> **Task directions**
In the blog comments, how long does the commenter who backed away from all but a few blogs say they haven't really blogged?

Document section: Begin

Glad to see you back and look forward to what you have to share, meaningful or not!
I love you, warts and all.
xoxo
Yay! You’ve inspired and helped me so many times. You should know that your voice here matters very much. Regardless of what you share. I always feel relieved when I reveal things on my blog, even not flattering ones. And I’ve always been amazed at how much you are able to write with all the daily challenges you face. It is hard to blog & keep at it, but, as we all know, now such a part of our lives that we must do it.
Looking forward to your posts!
brilliant !
I loved that post by Kyra too ( and I loved this post)
And I am just so impressed by all the things u do for your lil guy
Absolutely here for you! And suffering the same short-term memory loss and inability to write a decent post. Even now! I had something inspiring to write, but it totally evaded me. Just want you to know, you are not alone. ~xoxo~
Hey! I am so glad to see you back too! I really can relate to a lot of what you’re feeling — I’m sorry it’s been this way. Looking forward to reading more of you. And I must say that I’m especially glad to know that my short-term memory loss is shared by others with severe sleep deprivation and is not a sign of my impending senility
Short term memory?? What is that?? I look forward to your posts. Everything you write means something, I appreciate you taking the time to do so
Shivon
You have warts? You never mentioned it.
My short-term memory is so shot that there was something really sweet and complimentary I was going to say here, and I’ve forgotten what it was. Have you found that even without the memory, the emotion remains? I’ve got a good feeling about what I just read…well done.
LOL @Emily. Yes, in fact, I feel like I’ve been a massive, quivering ball of emotions lately. It’s not that I’m not an emotional person (oh, I so am!) but this feels out-of-control.
Wonderful! You write more and maybe I will, too. xoxo
I so could’ve written this…in fact, it might be half written in my drafts somewhere. It’s the connection I think I struggle with. I get overwhelmed with the number of connections I make and I can’t keep up. All these people out there that I could connect with…but like IRL, maintaining the connection is sooooooo overwhelming to me (I am either 100% blog-stalker-like or 0% because that’s the way my brain works?), so I have backed away from all but a few blogs. I’m sure I am missing so many amazing women. And I haven’t blogged really in over a year, which really hurts. But at the end of the day, it feels like just one more thing I’ve failed at. Why can’t I forget THAT part?
I find the biggest block to blog writing is realizing people and things you want to write about, those people are reading. And sometimes what you have to say isn’t flattering. So you leave off, only to find that the succession of things to write about after that hinges on that unflattering thing you can’t write about lest someone reading it takes offense because hey, who wants to who internet judging them based on one unflattering incident or characteristic? And so you end up writing nothing at all for a while, until that drama is over and you have something else to write about…
every word and little posting is full to bursting with meaning, friend—so much of blogging is about the sparks from chronicling the mundane, perhaps?

Document section: End
Data excerpt: Begin

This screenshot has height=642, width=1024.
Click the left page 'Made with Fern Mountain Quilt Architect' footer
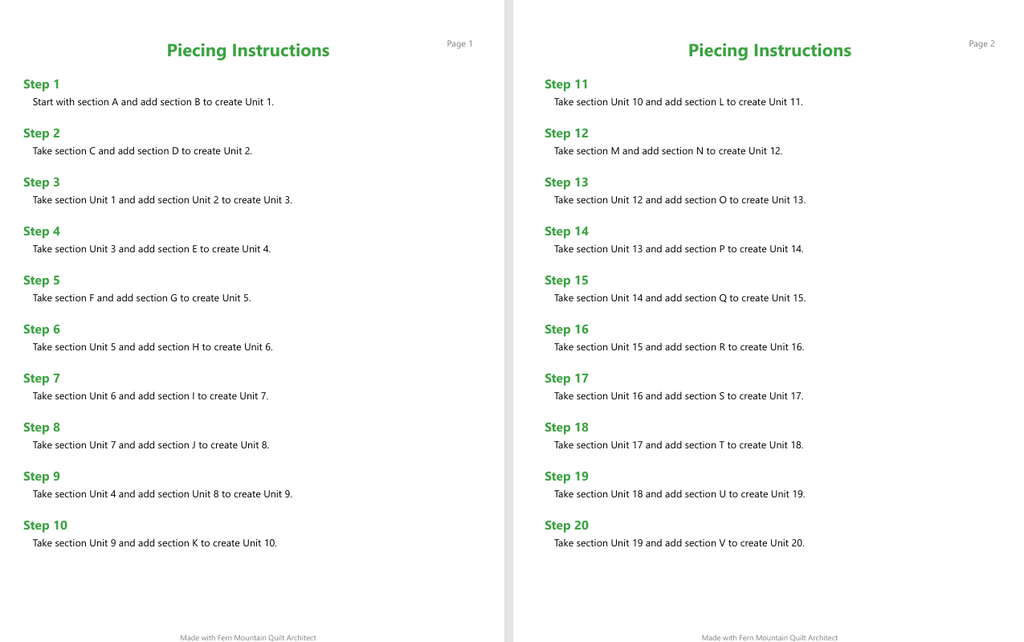(x=248, y=637)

Data excerpt: End

> **Worked solution**
Over a year.